Collected data:
━━━━━━━━

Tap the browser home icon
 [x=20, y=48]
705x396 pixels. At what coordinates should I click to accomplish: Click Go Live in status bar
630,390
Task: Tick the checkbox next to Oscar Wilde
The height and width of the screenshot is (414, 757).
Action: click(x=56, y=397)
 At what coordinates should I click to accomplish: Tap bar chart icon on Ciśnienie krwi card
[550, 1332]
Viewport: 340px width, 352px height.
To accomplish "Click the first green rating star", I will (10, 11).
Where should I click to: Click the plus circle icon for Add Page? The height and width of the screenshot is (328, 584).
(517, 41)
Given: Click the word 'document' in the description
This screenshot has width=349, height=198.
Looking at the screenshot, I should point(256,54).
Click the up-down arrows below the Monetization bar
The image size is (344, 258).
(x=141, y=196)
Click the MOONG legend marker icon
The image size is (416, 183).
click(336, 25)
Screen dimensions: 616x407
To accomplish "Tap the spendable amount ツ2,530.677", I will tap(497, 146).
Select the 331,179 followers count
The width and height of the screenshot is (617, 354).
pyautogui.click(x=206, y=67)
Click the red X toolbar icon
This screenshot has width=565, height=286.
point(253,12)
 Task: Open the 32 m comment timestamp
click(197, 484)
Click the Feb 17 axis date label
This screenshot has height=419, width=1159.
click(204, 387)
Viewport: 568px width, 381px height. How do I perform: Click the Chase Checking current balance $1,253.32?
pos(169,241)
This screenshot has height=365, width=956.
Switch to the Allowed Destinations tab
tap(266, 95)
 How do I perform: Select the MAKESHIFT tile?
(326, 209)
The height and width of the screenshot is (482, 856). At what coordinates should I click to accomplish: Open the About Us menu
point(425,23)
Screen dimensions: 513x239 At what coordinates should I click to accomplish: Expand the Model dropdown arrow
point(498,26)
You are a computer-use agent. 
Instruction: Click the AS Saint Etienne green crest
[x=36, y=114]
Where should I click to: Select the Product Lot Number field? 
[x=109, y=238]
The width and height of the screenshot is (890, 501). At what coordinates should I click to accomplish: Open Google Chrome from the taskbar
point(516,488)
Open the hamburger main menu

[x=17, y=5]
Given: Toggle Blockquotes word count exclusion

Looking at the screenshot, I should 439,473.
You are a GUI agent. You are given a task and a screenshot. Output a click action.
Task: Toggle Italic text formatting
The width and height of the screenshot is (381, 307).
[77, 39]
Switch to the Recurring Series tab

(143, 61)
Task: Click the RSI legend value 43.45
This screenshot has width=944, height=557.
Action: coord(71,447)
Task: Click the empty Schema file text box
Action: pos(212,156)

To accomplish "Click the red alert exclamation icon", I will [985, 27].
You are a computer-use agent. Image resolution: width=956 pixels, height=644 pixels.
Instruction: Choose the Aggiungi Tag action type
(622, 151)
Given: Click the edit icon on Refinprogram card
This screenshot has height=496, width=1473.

━━━━━━━━

WHAT YOU HAVE TO DO:
Starting with the first line of the entries and ending with the line that has "Click the up-down", copy each line exactly and add nothing.

PROBLEM SOLUTION:
Tap the browser home icon
 [x=20, y=48]
705x396 pixels. At what coordinates should I click to accomplish: Click Go Live in status bar
630,390
Task: Tick the checkbox next to Oscar Wilde
The height and width of the screenshot is (414, 757).
Action: click(x=56, y=397)
 At what coordinates should I click to accomplish: Tap bar chart icon on Ciśnienie krwi card
[550, 1332]
Viewport: 340px width, 352px height.
To accomplish "Click the first green rating star", I will (10, 11).
Where should I click to: Click the plus circle icon for Add Page? The height and width of the screenshot is (328, 584).
(517, 41)
Given: Click the word 'document' in the description
This screenshot has width=349, height=198.
Looking at the screenshot, I should point(256,54).
Click the up-down arrows below the Monetization bar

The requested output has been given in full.